Kaplan-Meier Method: We will use the Kaplan-Meier method to estimate and generate survival curves for both Overall Survival (OS) and Radiographic Progression-Free Survival (rPFS). Separate curves will be plotted for each of the four BRS risk groups (0, 1, 2, and 3).
Log-Rank Test: The log-rank test will be used to statistically compare the survival distributions among the four BRS groups. This will directly test the hypothesis that the BRS effectively stratifies patients based on their survival outcomes.
Multivariable Analysis
To determine if the BRS is an independent prognostic factor, we will perform multivariable analyses. Cox Proportional-Hazards Model: A multivariable Cox regression model will be fitted for both OS and rPFS. This will allow us to assess the prognostic impact of the BRS while controlling for other important baseline variables. Model Covariates: The BRS will be included in the model as a categorical variable, with BRS=0 serving as the reference group. The model will be adjusted for other known prognostic factors, including:
- Age (categorical)
- Baseline PSA (categorical, e.g., >100 vs. <=100 ng/mL)
- Disease Volume (high vs. low)
- Disease Presentation (de novo vs. metachronous)
- Original treatment arm from the parent trial
The results will be presented as Hazard Ratios (HRs) with corresponding 95% Confidence Intervals (CIs) and p-values. We will also check the proportional hazards assumption for the models.
The primary analysis will use complete case analysis (listwise deletion).

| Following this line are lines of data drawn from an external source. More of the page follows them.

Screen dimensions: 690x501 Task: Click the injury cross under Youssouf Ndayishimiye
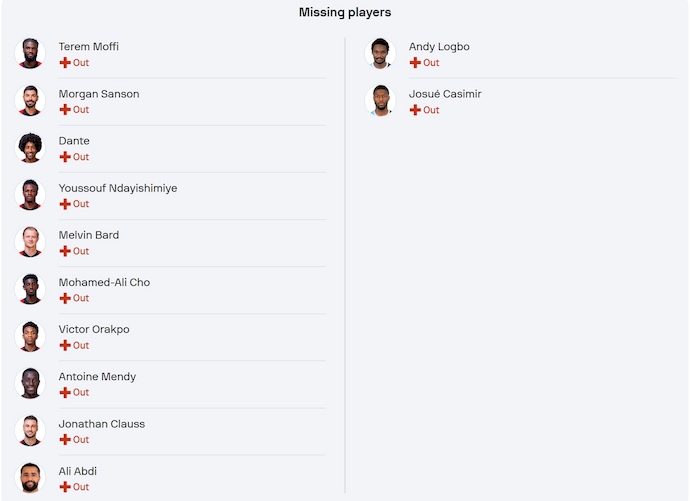pyautogui.click(x=65, y=204)
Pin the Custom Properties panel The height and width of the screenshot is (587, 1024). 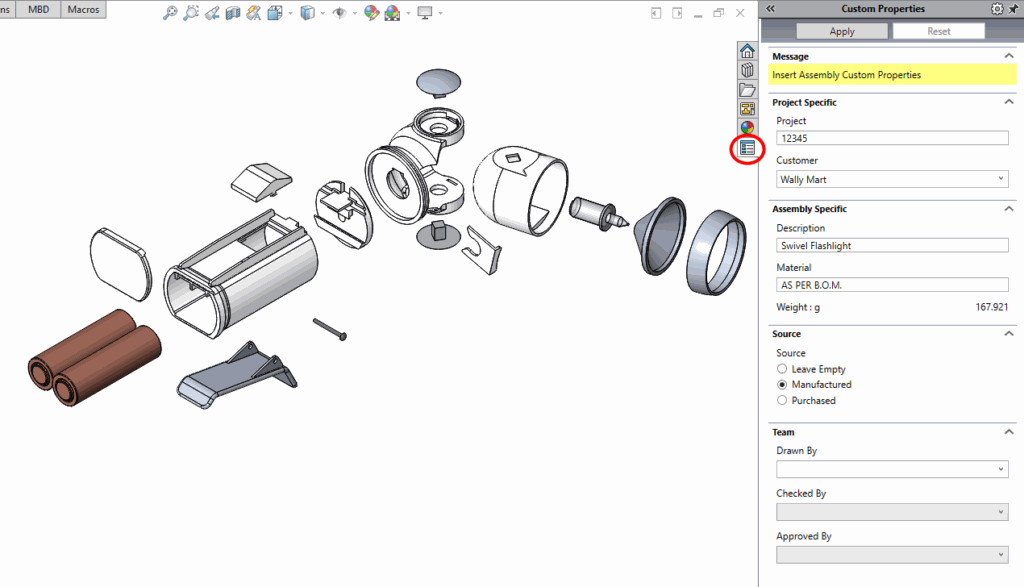(x=1012, y=9)
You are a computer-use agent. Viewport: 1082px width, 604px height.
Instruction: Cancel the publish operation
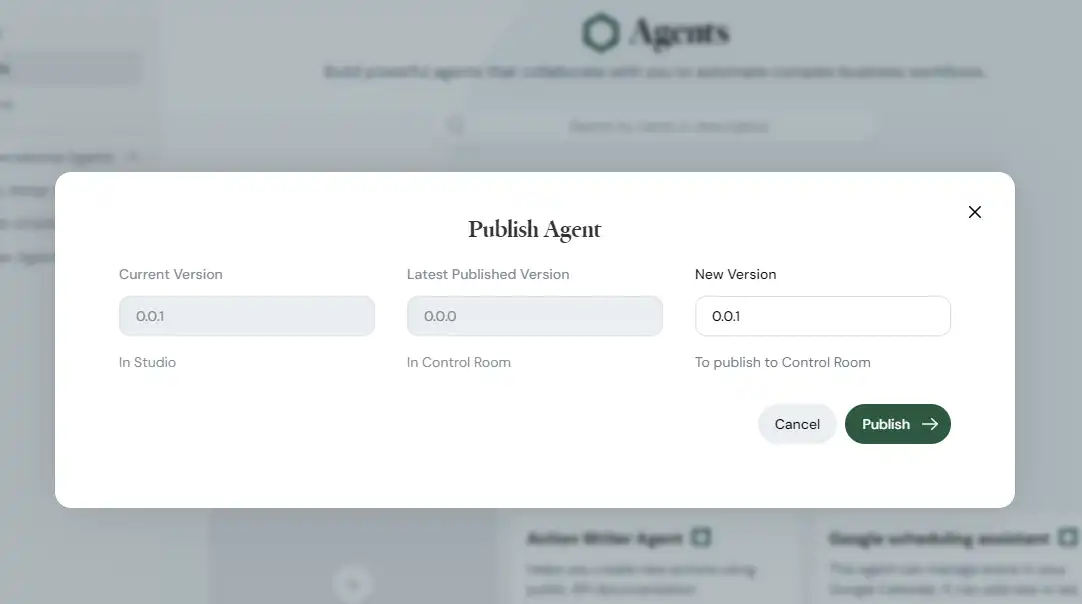pos(797,424)
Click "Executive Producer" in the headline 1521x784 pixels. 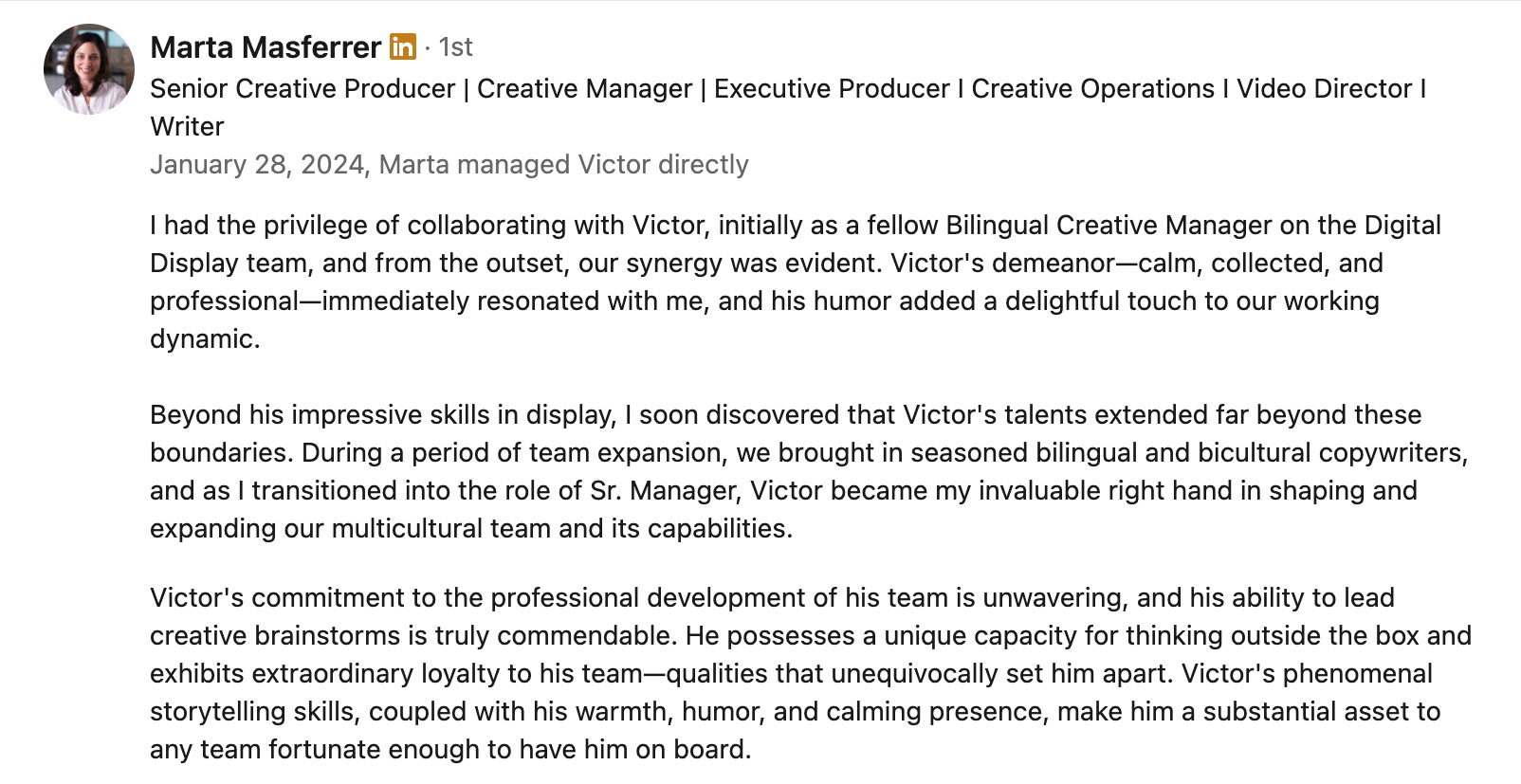[x=832, y=88]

As an exploratory step, we will conduct a two-stage meta-analysis. First, effect estimates (e.g., Hazard Ratios) will be calculated separately for each trial. Second, these estimates will be pooled using a random-effects model (DerSimonian and Laird method) to account for anticipated heterogeneity between the independent studies. We will assess statistical heterogeneity using the I^2 statistic and the chi^2 test for heterogeneity. Forest plots will be generated to visualize the study-specific and pooled estimates.
Narrative Summary:
The Bellmunt Risk Score (BRS) is a simple tool that predicts survival in men with advanced, hormone-resistant prostate cancer (mCRPC). It uses three common clinical factors: patient well-being (ECOG PS), concentration of the oxygen-carrying molecule within the blood (hemoglobin), and liver metastases. Our previous research has validated this score in mCRPC patients.
This new research aims to test if the BRS is also a valid prognostic tool for men at an earlier stage of disease: metastatic hormone-sensitive prostate cancer (mHSPC). We will analyze data from three large clinical trials (ARASENS, TITAN, LATITUDE) to see if this easy-to-use score can help predict outcomes in this different patient group. This could provide a valuable tool for doctors and patients to better understand prognosis and guide care.
Project Timeline:
Target Analysis Start Date: 01/25/2026
Estimated Analysis Completion Date: 01/25/2027
Estimated Manuscript Draft Date: 05/01/2027
Estimated Submission for Publication: 08/01/2027
Estimated Results Reported: 10/01/2027
Dissemination Plan: The primary method of dissemination will be through the publication of a manuscript in a high-impact, peer-reviewed medical journal. We will target leading international journals in the fields of oncology and urology, such as European Urology Oncology. We will adhere to open-access policies to ensure the findings are broadly accessible to researchers and clinicians globally.
Bibliography:
(1) Bellmunt J, Choueiri TK, Fougeray R, et al. Prognostic Factors in Patients With Advanced Transitional Cell Carcinoma of the Urothelial Tract Experiencing Treatment Failure With Platinum-Containing Regimens. J Clin Oncol. 2010;28(11):1850-5.
(2) Büttner T, Klümper N, Weiten R, et al. Bellmunt risk score as a survival predictor in patients with metastatic castration-resistant prostate cancer. The Prostate. 2024;84(12):1119-27.